Data analysis was performed with SAS software version 9.2. Categorical variables were compared using chi-square test, and continuous variables were compared using t-test (means) and Mann-Whitney U test (medians). The p-values that are reported for outcomes included adjustment for age, sex, preoperative comorbidities, and hospital TKA volume, using linear regression for continuous outcomes, logistic regression for binary outcomes, and multinomial logistic regression for categorical outcomes. The level of significance was set at 0.05 for all tests.

Ethics

The CIHI did not require ethical approval for this analysis of its data holdings. Data sharing agreements with each Canadian province, privacy protection mechanisms, and analytical rules ensure that no individual patient information is identifiable.

Results

During the 7 years of the study, most TKAs performed were unilateral, and the ratio of simultaneous to staged BTKA was 1:4 (Table 1). Most staged BTKAs (94%) were performed with at least 3 months between stages. From 2006–2007 to 2012–2013, the annual number of unilateral TKAs increased by 39% to 37,994, simultaneous BTKAs decreased by 8% to 954, and staged BTKAs increased by 28% to 4,505.

Table 1.

Patient demographics and hospital stay characteristics a

				Bilateralb
Characteristic	Unilateralb	Simultaneousb	1st stage		2nd stage	p- valuec
No. of patients	206,771	6,349		25,253
No. of replacements	229,050	6,349		25,253
Median age (interquartile range)	68 (61–75)	64 (58–71)	66 (60–73)		67 (60–74)	< 0.001
Sex, male (%)	39	41		39		0.01
Comorbidity present (%)	5.09	2.87	4.23		4.39	< 0.001
Percentage of operations, by hospital TKA volume
1st quartile (lowest volume)	6	2		5
2nd quartile	15	7		14		< 0.001
3rd quartile	27	21		26
4th quartile (highest volume)	52	70		55
Median total inpatient length of stay (d)d	4	6		8		< 0.001
Discharge disposition (%)e
Transfer to acute care	2.6	2.9		2.1
Transfer to general/special rehabilitation	10.1	46		8.7
Transfer to chronic care facility	1.2	2.3		0.9		< 0.001
Home or home setting with support services	32.3	22		32
Home without support services	53.8	27		56
Other	0.1	0.2		0.1

n = 238,373 patients. Source: Hospital Morbidity Database, Canadian Institute for Health Information, 2006–2007 to 2012–2013.

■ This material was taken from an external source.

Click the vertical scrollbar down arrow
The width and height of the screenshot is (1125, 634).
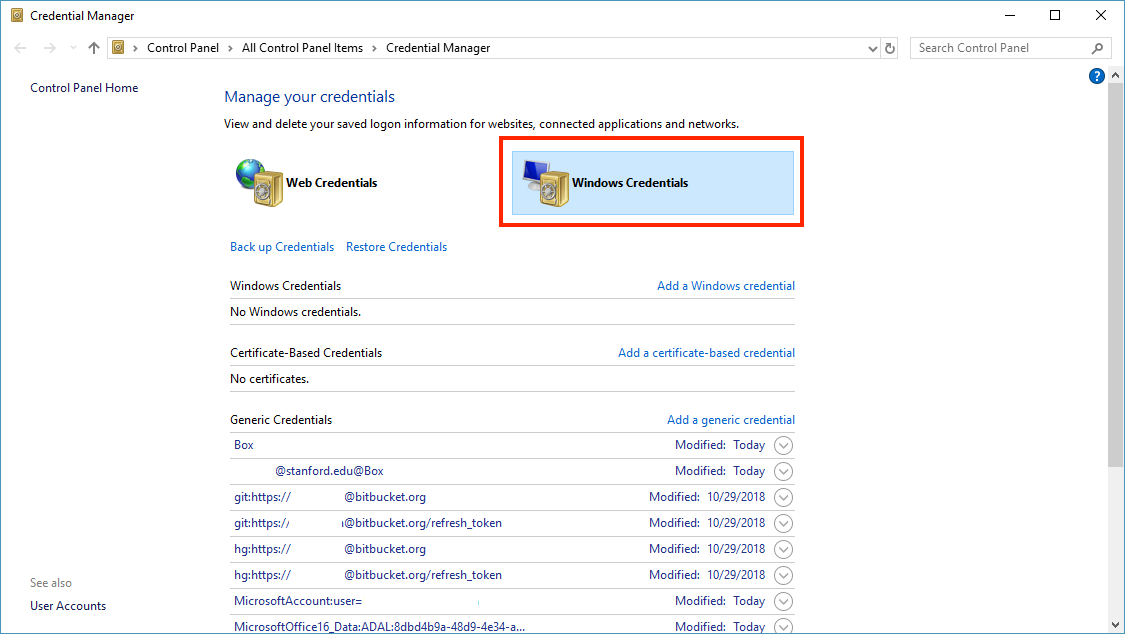[1116, 625]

Unilateral: 1 knee replaced within 1 year; simultaneous bilateral: both knees replaced during the same operation; staged bilateral: both knees replaced in separate operations within 1 year.

Comparison between bilateral TKA groups (simultaneous vs. staged [completed], unless otherwise specified), after adjusting for patient age at surgery, sex, Charlson-based comorbidity, and TKA volume of facility. Statistical significance was defined by p ≤ 0.05.

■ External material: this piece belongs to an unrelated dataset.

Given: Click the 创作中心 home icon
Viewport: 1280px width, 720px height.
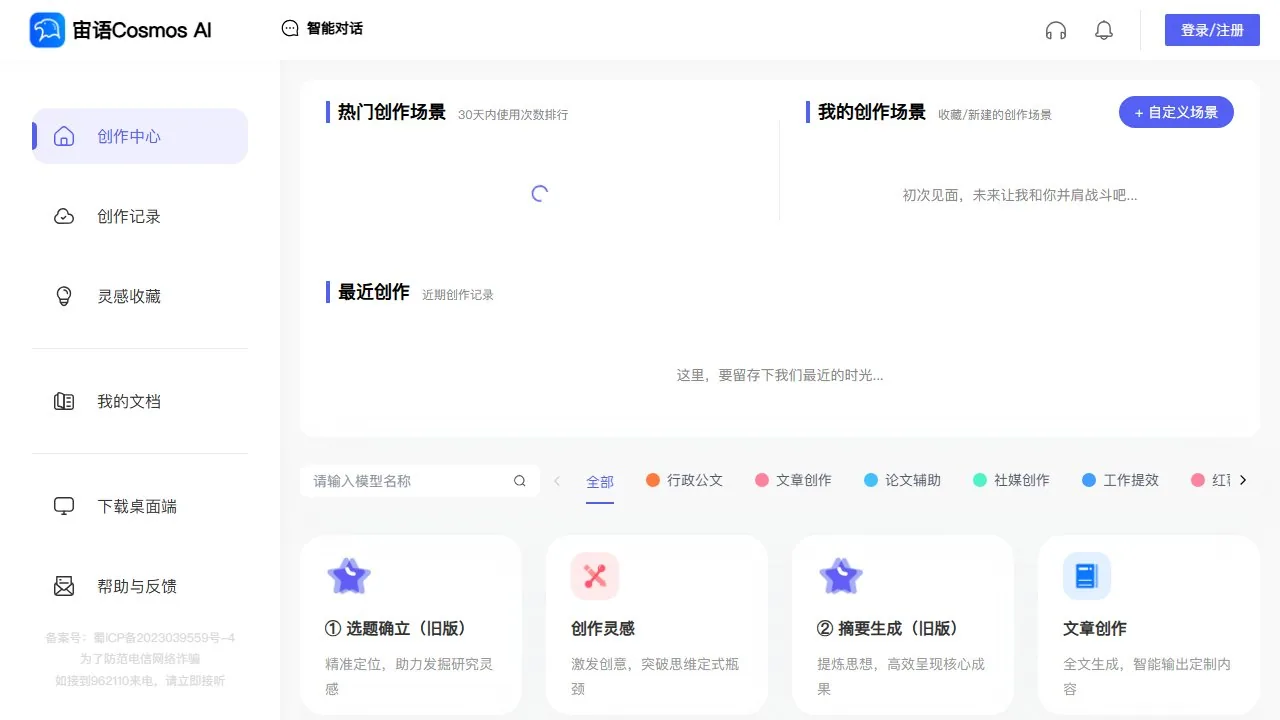Looking at the screenshot, I should click(64, 136).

For staged bilateral TKA, the total inpatient length of hospital stay was the sum for both stages, calculated for each patient. Median hospitalization per hospital stay was 4 days/hospitalization.

Staged bilateral TKA: only the discharge disposition after the second stage was used. The data exclude patients who died during their hospital stay.

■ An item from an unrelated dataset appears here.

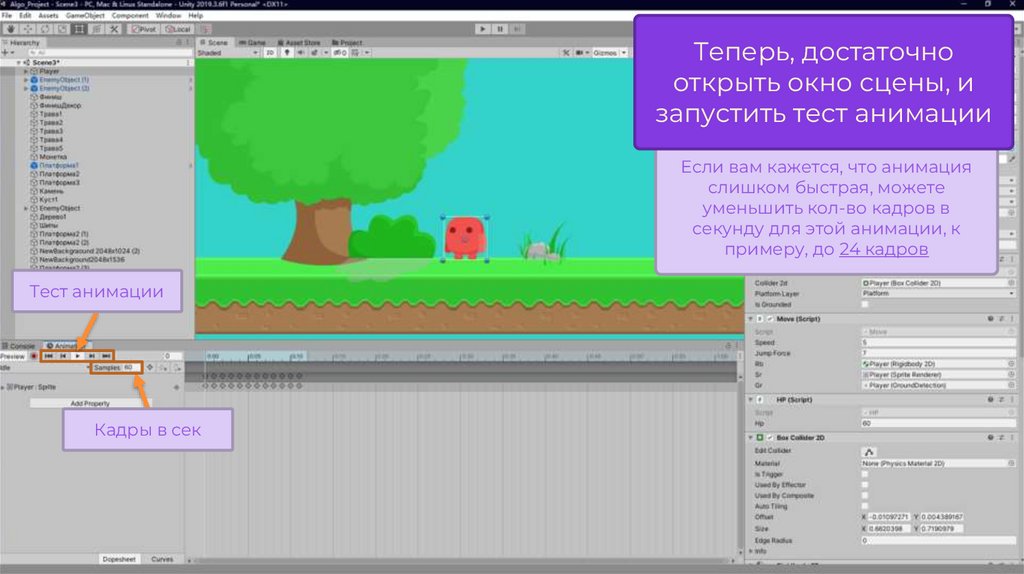
Task: Switch to Curves view
Action: tap(161, 559)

Simultaneous BTKA patients were younger, more often male, and had a lower frequency of comorbidity than patients who underwent staged bilateral TKA or unilateral TKA. Compared to staged bilateral and unilateral TKA, simultaneous BTKAs were more frequently performed in hospitals that were in the highest quartile of TKA volume. Simultaneous BTKA patients had shorter median inpatient length of stay than staged BTKA patients, and a different profile of discharge disposition. Simultaneous BTKA patients were more frequently discharged to a rehabilitation facility than staged BTKA patients, and most patients who had staged BTKA (88.2%) were discharged to home or to a home setting (Table 1).

Simultaneous BTKA patients generally had higher rates of blood transfusion and cardiac complications compared to the other groups, a higher pulmonary embolism rate than the unilateral group, and a lower frequency of knee infection than staged patients. We could not detect any difference in in-hospital mortality between the simultaneous BTKA group and the unilateral TKA group. While the staged group had the lowest in-hospital mortality rate, it underestimated the true mortality risk, since it did not include staged patients who died after their first TKA. The unilateral group had the highest revision risk at 3 years (Table 2).

Table 2.

Transfusion, complications, in-hospital mortality, and revision risk following unilateral and bilateral TKA

Outcome	Unilateral TKA	Bilateral TKA		p-valuea	p-valueb
		Simultaneous	Staged	Sim. vs. Staged	Sim. vs. Unilat
Blood transfusion (% of patients)	13.3	41	18.6c	< 0.001	< 0.001
Inpatient complication rate (% of patients)d
Cardiac complications	1.3	1.8	1.7c	0.1	< 0.001
Pulmonary embolism	0.7	1.1	0.8c	0.1	0.004
Knee infection	0.06	N/Rg (< 0.14% but ≥0.06%, n < 5)	0.04c	–e	–e
Outpatient complication rate (% of patients) (defined as 90-day re-admission for treatment of same)d
Cardiac complications	0.05	N/Rg (< 0.14% but ≥0.05%, n < 5)	0.04c	–e	–e
Pulmonary embolism	0.14	0.23	0.13c	–e	0.2
Knee Infection	0.6	0.4	0.8c	0.02	0.2
Overall complication rate (inpatient plus outpatient)f (% of patients)d
Cardiac complications	1.4	2.0	1.7c	0.04	< 0.001
Pulmonary embolism	0.8	1.2	0.9c	0.12	0.01
Knee infection	0.7	0.5	0.9c	0.02	0.3
In-hospital mortality (%)h	0.14	0.16	0.06	0.005	0.2
Cumulative revision rate (%)i
Year 1	1.07	0.68	0.63	0.6	< 0.001
Year 2	1.84	1.00	0.96	0.8	< 0.001
Year 3	2.34	1.41	1.37	0.9	< 0.001

Comparison between bilateral TKA groups (simultaneous vs. staged). p-value after adjusting for patient age at time of surgery, sex, Charlson-based comorbidity, and TKA volume of facility. Significance level set at 0.05.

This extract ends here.